CUPE Ontario education workers begin voting on whether to strike

Ontario education workers, including librarians, janitors and administrative staff, are set to start voting today on whether to strike – and their union recommends they vote yes.

The Canadian Union of Public Employees called Ontario’s initial contract offer, which it made public, insulting.

The government has offered increases of 2% per year for workers earning less than $40,000 and 1.25% for all other workers, while CUPE is aiming for annual increases of 11.7%.

Education Minister Stephen Lecce criticized CUPE for planning strike votes before the first offer was even tabled.

The five main education unions in the province are all in the process of negotiating new contracts with the government.

CUPE’s 55,000 education workers are due to vote between now and October 2 on whether to strike.

Tough talks so far, says union

Laura Walton, president of CUPE’s Ontario School Board Council of Unions, says the lack of progress over the past two days of bargaining has “confirmed” why the strike vote is necessary.

“Starting (today), 55,000 frontline education workers will have the chance to give their bargaining committee a strike mandate to get the Ford government and school trustees to take us seriously. “, she said.
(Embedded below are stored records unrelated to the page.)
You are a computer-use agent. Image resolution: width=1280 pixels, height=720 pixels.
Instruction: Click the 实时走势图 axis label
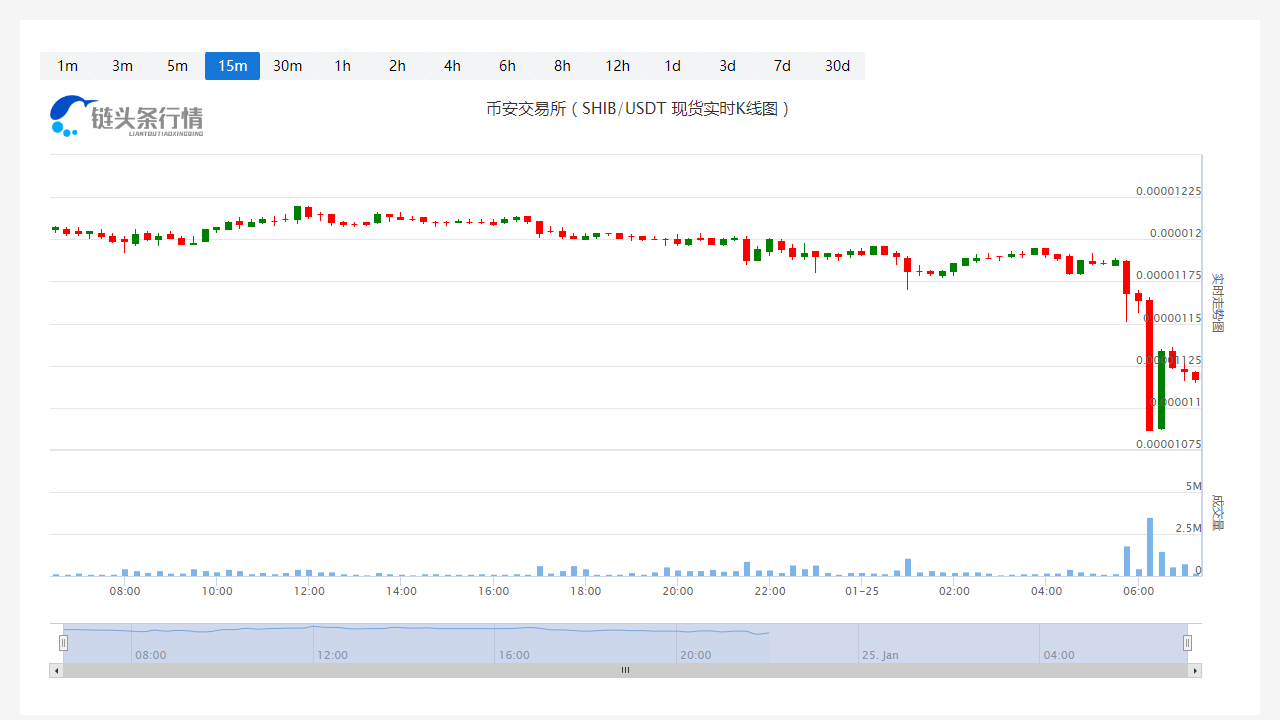tap(1217, 302)
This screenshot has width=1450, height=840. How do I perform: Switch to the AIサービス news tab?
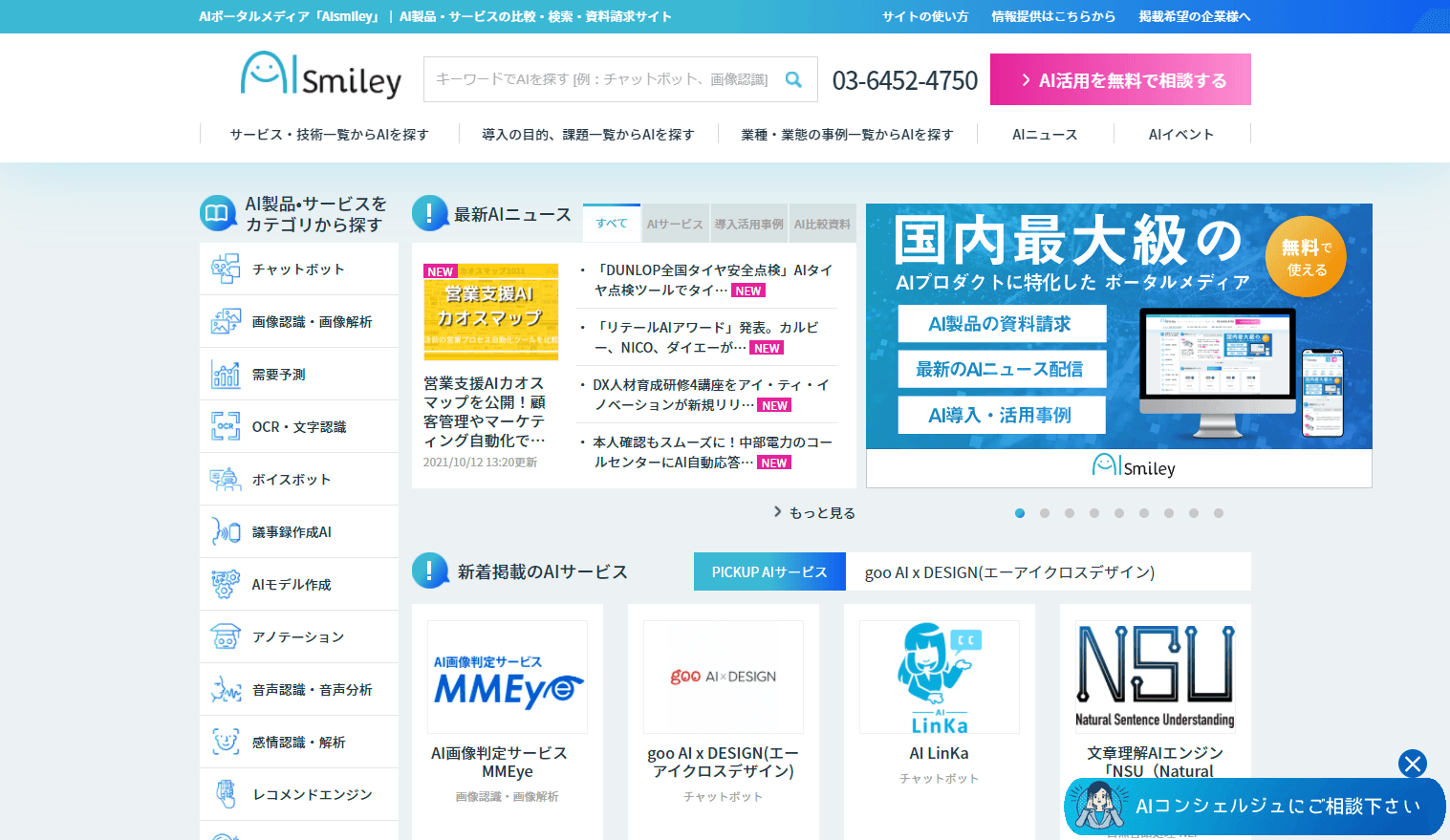coord(675,224)
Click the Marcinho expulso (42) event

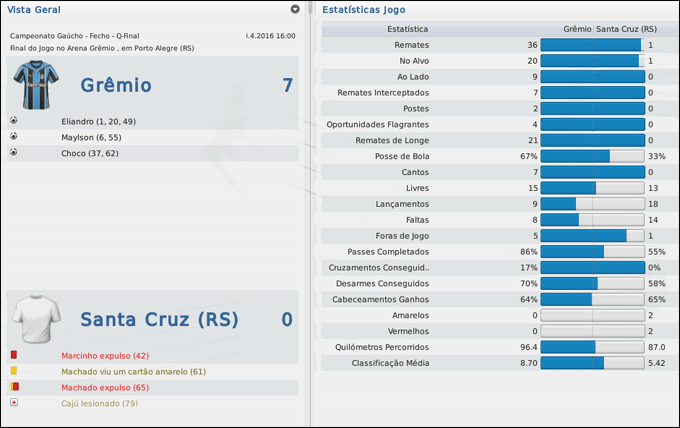tap(105, 355)
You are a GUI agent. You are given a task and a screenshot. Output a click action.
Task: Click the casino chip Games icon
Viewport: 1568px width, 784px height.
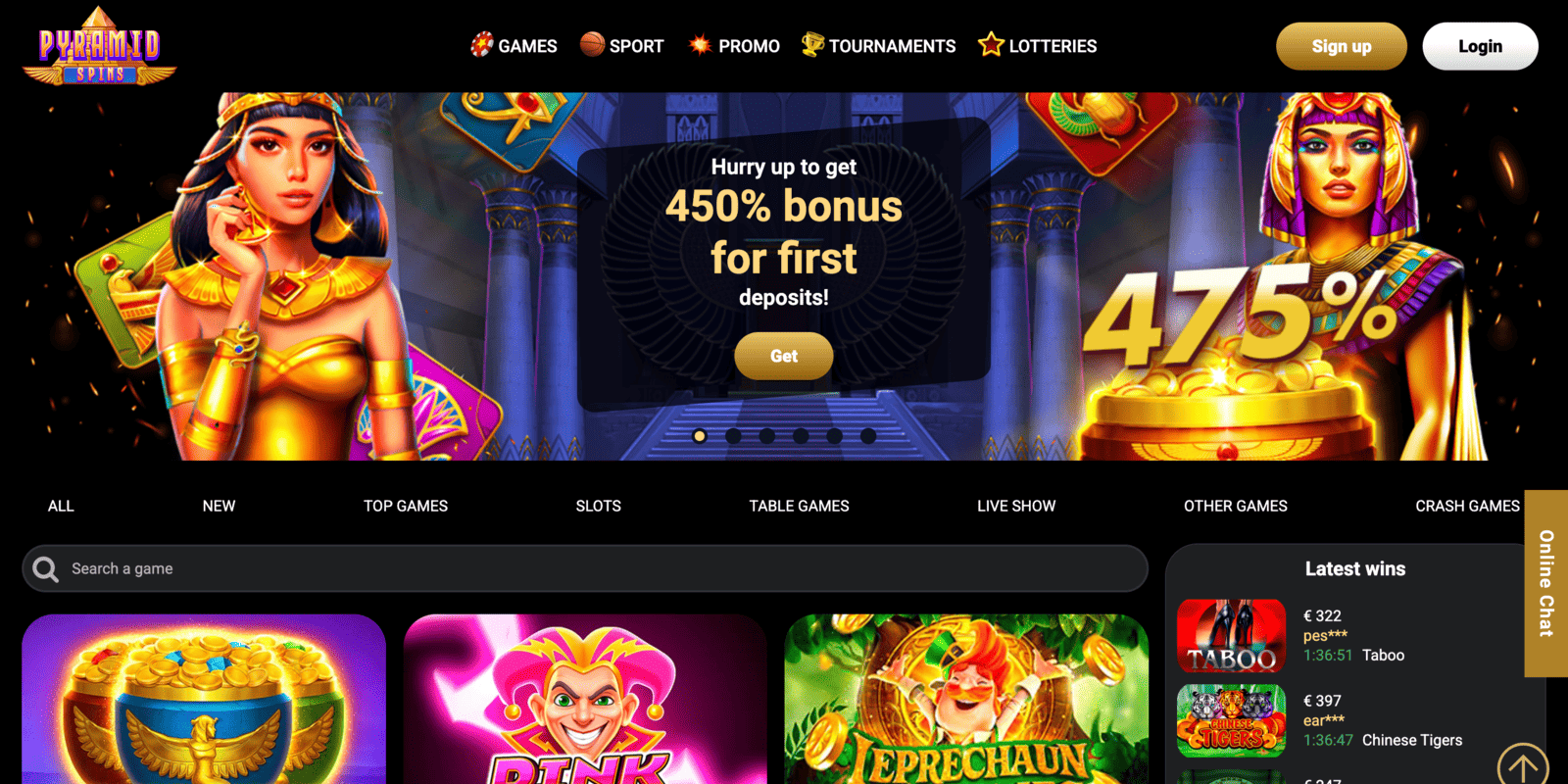point(481,44)
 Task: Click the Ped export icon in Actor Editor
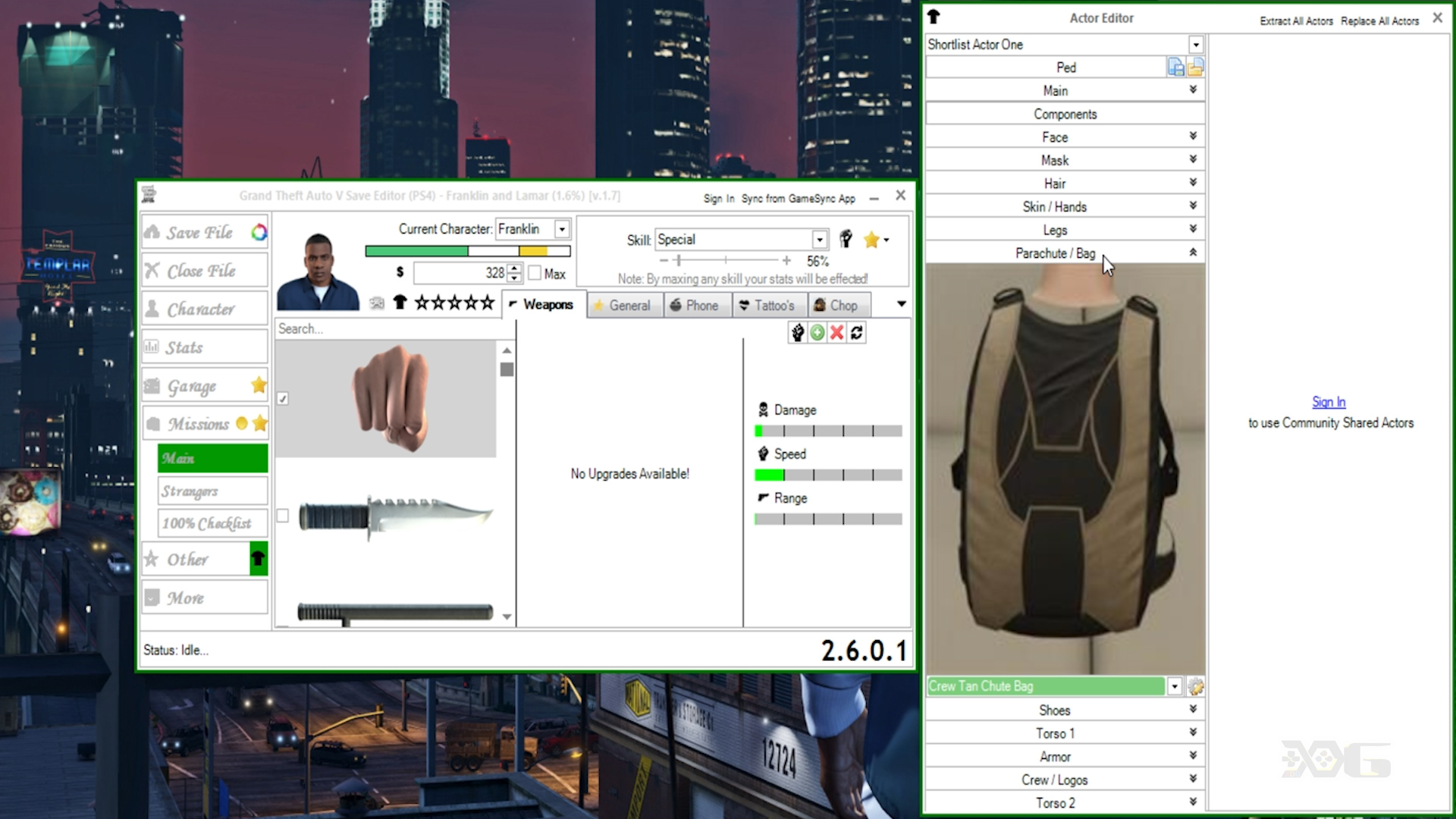pos(1176,67)
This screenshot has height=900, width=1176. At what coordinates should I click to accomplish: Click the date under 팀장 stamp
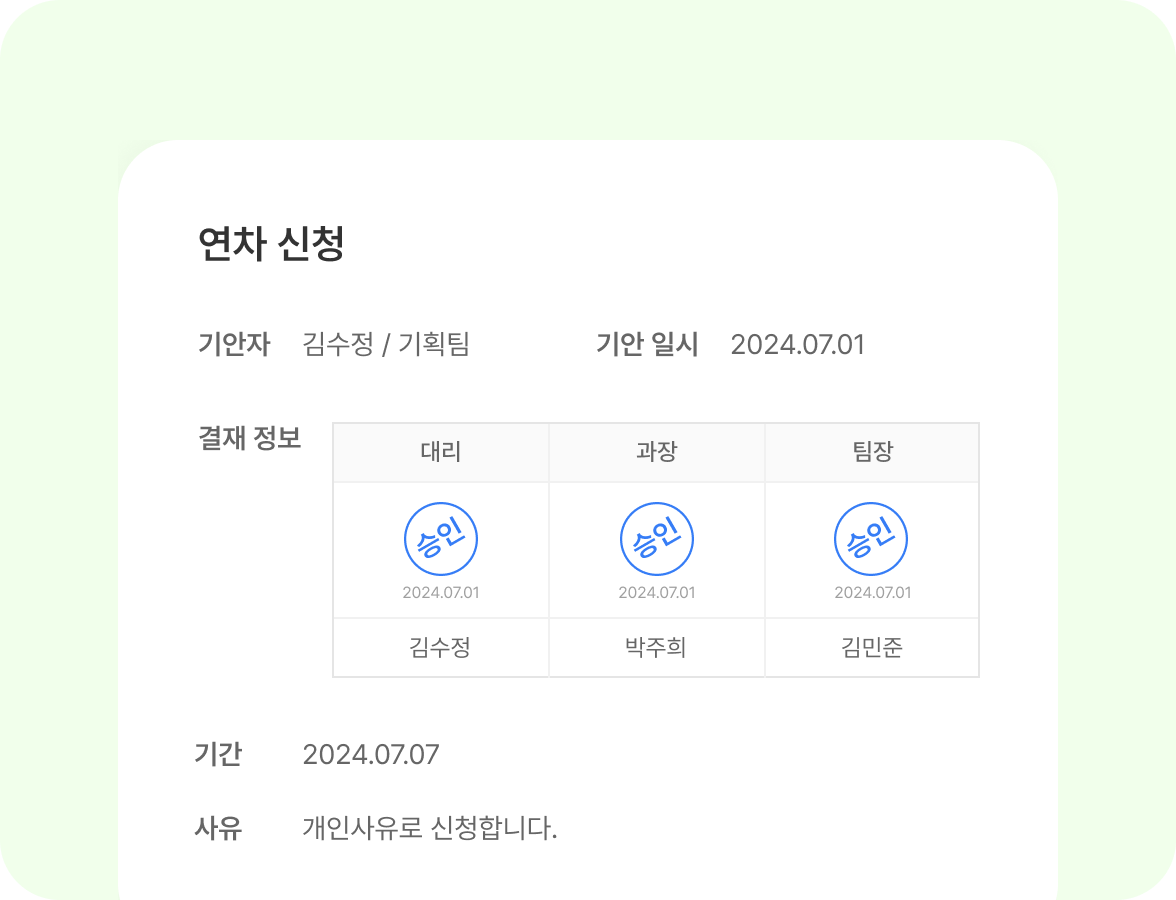(873, 592)
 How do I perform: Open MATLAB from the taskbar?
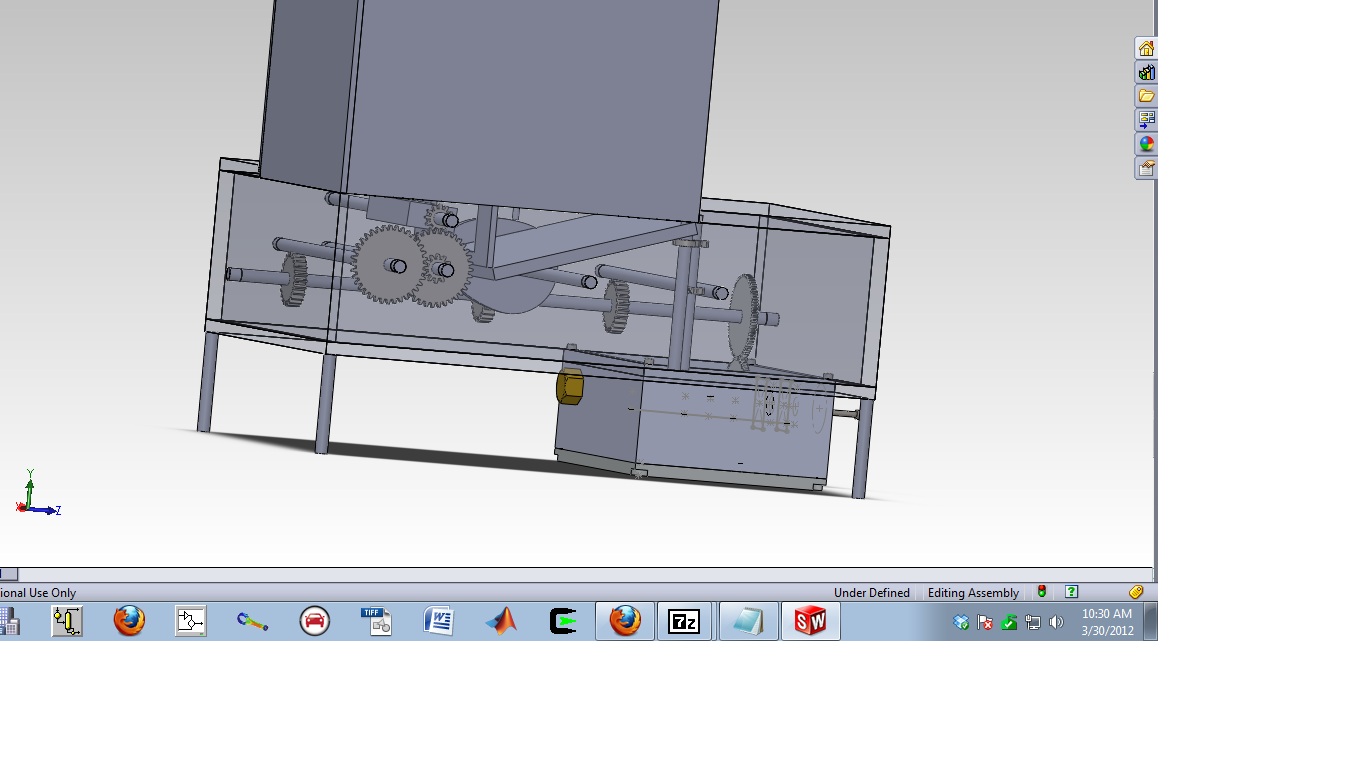click(x=501, y=621)
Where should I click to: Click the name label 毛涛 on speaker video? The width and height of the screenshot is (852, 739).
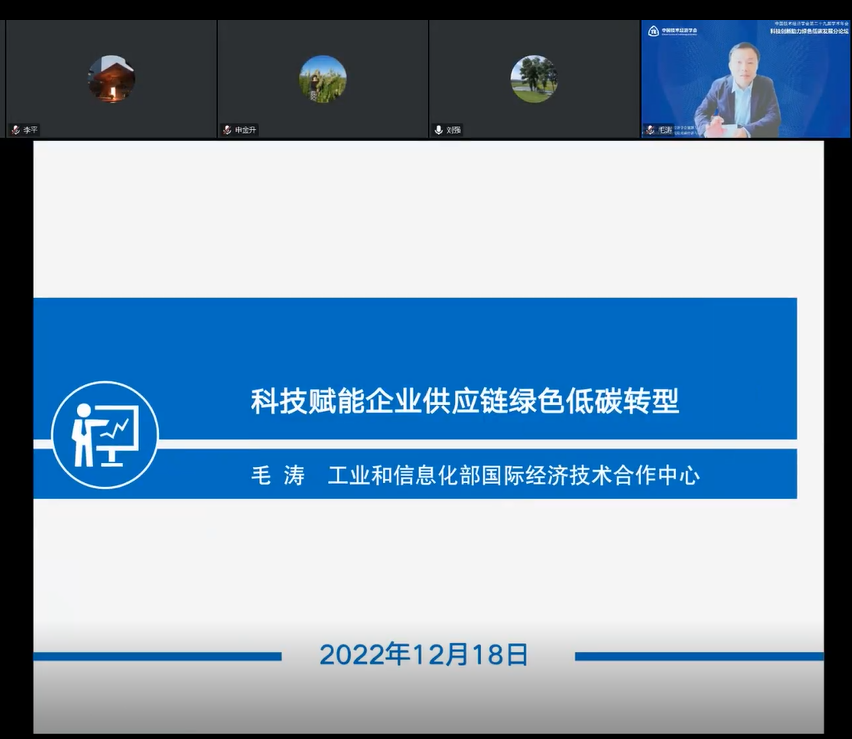pyautogui.click(x=665, y=128)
The government has said it wants to tackle the biggest issues at a later date, such as pay, job security, sick leave and benefits, Walton said. But even attempts to discuss simpler issues — such as bereavement leave and creating a replacement pool of workers to replace when others are absent — have not been successful, she said. declared.

Walton has previously said that holding a strike vote does not necessarily mean workers will withdraw their services, but said in an interview this week that what people should be worried about is the state of the schools right now. She said there were not enough teaching assistants to provide adequate support and not enough guards to regularly clean the schools.

“Our goal is that we will continue to fight for the services that our students need, and we will continue to fight to ensure that staff can afford to provide these services to students,” she said. .

“Right now we see a government that continues to disrespect working people.”

The union is “rushing” towards the strike, according to the Minister of Education

Lecce said in a statement that the education unions were “clearly heading” towards a strike.

“Never has it been clearer that CUPE will strike if their demand for a nearly 50% pay increase is not met,” he wrote, referring to what the minister said. said to be the total salaries and various other compensation-related proposals.

“Instead of continuing their march towards strikes and disruptions, all unions should promise parents that they will stay at the table and keep the children in the classrooms. Education union strikes every three years injure children and their working parents by repeatedly rolling them back.”

The government noted that CUPE is also asking for five extra paid days before the start of the school year, 30 minutes of paid preparation time each day and an increase in overtime pay by a multiplier of 1.5 to 2. .

Walton said the government’s offer amounts to an extra $800 a year for the average worker earning $39,000.

CUPE and other unions have said they are demanding increases to compensate for the fact that their latest contracts were subject to a legislative cap of one per cent a year – known as Bill 124 – and to fight against inflation, which is just under seven percent.

CUPE has several more dates for negotiations with the government scheduled for October, but no more until the end of the strike vote.